A new study has revealed that it is possible to detect type-2 diabetes 20 years before it is actually diagnosed. High fasting blood sugar levels and insulin resistance are considered to be factors that signal the onset of diabetes. According to the BBC, the study suggests that timely measures must be taken to curb this. The report also quotes another study according to which type-1 diabetes might be misdiagnosed in individuals after the age of 30.

The study, that was published in The Journal of Endocrine Society, investigated the body mass indexes (BMI), insulin sensitivity and fasting blood sugar levels of 27,000 non-diabetic individuals, from the age of 20 and 50. A higher BMI is indicative of type-2 diabetes. The study was carried out for 11 years, from 2005 to 2016 and tracked the concerned individuals till type-2 diabetes had set in.

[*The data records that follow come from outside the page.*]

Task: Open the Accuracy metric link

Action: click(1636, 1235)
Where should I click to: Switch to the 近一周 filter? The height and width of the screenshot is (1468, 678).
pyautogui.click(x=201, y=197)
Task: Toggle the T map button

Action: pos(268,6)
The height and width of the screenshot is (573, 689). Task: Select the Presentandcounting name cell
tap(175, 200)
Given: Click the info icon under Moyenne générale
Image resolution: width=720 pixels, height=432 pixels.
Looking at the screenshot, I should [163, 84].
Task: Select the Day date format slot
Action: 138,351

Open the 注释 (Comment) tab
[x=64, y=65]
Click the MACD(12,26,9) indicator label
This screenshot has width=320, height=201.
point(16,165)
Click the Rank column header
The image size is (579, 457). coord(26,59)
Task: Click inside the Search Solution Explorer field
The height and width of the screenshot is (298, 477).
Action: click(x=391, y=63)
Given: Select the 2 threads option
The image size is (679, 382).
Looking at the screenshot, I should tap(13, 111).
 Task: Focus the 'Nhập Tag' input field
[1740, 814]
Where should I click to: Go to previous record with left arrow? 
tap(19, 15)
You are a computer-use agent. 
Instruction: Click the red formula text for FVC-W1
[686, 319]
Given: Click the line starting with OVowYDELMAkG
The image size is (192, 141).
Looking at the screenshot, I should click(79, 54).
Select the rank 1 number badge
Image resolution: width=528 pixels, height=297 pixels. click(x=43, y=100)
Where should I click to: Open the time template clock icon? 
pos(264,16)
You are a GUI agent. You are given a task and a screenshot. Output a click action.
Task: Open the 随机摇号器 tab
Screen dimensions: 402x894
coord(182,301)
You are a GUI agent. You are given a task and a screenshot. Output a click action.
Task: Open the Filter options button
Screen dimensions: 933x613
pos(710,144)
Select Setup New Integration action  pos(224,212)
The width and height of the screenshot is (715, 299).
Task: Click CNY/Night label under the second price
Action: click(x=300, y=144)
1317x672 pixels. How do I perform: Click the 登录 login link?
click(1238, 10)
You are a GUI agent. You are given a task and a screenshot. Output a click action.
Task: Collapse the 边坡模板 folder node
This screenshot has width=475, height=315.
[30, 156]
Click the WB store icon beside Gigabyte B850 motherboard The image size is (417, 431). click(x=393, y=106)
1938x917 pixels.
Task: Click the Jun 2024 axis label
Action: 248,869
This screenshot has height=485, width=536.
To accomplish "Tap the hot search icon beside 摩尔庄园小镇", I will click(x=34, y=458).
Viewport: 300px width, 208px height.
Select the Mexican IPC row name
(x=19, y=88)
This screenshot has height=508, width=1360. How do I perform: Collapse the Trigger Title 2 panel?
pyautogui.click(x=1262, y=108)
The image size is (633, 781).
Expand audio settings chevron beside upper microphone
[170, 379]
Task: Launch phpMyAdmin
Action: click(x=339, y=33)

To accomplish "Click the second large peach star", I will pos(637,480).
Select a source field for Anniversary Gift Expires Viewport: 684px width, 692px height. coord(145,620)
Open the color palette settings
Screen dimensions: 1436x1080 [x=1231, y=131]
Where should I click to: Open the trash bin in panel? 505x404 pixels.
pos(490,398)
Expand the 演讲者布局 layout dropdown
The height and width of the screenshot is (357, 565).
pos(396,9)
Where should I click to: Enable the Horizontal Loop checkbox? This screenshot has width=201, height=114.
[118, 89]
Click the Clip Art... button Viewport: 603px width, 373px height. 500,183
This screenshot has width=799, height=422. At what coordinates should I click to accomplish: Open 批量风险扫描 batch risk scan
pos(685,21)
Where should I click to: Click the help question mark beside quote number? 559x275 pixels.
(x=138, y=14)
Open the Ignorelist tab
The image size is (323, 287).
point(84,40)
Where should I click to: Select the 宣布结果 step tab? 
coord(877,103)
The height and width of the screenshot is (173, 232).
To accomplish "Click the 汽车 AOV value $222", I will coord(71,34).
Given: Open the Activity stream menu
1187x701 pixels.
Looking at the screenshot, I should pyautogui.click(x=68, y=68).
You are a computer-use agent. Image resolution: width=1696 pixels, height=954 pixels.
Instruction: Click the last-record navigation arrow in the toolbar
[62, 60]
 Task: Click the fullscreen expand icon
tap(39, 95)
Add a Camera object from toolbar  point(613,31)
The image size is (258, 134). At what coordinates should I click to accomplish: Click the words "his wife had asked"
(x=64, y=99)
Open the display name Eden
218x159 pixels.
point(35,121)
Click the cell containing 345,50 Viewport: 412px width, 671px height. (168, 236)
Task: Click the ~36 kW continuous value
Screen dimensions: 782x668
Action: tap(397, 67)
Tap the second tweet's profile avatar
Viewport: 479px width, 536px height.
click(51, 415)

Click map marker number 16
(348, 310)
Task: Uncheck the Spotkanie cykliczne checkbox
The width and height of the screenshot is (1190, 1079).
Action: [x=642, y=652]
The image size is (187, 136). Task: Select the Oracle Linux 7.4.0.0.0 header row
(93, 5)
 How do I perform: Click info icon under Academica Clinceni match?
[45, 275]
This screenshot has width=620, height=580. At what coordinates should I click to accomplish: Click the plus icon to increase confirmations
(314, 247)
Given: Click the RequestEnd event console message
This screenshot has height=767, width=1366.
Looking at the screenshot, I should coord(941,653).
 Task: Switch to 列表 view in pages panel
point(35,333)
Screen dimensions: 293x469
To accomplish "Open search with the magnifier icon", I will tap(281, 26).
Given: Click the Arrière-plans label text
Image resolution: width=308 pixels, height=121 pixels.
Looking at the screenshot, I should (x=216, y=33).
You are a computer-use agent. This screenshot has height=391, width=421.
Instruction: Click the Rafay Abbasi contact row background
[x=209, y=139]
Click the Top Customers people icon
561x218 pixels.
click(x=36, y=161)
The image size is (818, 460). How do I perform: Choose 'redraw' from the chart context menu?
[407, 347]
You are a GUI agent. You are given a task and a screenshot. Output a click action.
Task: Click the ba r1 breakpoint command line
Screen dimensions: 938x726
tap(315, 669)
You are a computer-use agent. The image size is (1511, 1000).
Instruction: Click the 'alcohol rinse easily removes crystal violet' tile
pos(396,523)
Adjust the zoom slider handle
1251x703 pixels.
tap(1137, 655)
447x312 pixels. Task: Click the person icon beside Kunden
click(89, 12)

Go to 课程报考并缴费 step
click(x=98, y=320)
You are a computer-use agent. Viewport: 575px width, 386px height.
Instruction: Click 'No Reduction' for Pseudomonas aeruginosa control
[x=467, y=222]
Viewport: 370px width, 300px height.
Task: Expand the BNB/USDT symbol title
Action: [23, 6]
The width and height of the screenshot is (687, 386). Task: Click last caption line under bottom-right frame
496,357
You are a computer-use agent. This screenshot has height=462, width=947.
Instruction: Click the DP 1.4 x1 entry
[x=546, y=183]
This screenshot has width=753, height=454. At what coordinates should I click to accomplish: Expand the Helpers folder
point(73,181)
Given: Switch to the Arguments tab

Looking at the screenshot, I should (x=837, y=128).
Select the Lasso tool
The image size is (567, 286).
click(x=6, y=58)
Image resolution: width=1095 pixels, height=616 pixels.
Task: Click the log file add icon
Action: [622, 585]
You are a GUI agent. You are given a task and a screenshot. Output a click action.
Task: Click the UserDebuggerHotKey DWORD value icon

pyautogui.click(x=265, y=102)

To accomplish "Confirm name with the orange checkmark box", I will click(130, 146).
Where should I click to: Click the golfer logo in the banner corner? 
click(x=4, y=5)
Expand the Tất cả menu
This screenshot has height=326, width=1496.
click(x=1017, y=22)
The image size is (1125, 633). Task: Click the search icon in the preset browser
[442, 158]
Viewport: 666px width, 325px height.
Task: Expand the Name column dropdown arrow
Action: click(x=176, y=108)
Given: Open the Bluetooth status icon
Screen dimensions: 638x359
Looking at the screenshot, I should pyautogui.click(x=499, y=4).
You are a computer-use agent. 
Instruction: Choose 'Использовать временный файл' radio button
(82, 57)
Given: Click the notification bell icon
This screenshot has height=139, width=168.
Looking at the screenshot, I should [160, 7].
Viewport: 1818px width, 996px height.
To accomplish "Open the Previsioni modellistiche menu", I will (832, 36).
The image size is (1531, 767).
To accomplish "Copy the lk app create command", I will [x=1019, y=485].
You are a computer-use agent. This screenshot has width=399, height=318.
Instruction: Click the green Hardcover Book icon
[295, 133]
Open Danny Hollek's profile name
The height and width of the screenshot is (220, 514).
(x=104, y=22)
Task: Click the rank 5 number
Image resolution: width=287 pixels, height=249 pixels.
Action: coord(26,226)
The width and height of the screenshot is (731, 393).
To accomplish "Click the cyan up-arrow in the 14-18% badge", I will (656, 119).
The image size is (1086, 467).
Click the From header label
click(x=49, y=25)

Over the years, 1,067 new type-2 diabetes cases were diagnosed. It was deduced by the researchers that those who suffered from type-2 diabetes later in their lives had insulin resistance, high fasting blood sugar levels and higher BMIs, even 10 years before the condition was diagnosed. Since most people who suffer from type-2 diabetes initially go through a pre-diabetes stage, researchers have concluded that the causative factors should b identified.

“Because trials of prevention in people with pre-diabetes seem to be less successful over long-term follow-up, we may need to intervene much earlier than the pre-diabetes stage to prevent progression to full blown diabetes. A much earlier intervention trail, either drug or lifestyle-related, is warranted,” Dr Hiroyuki Sagesaka, who led the research, said.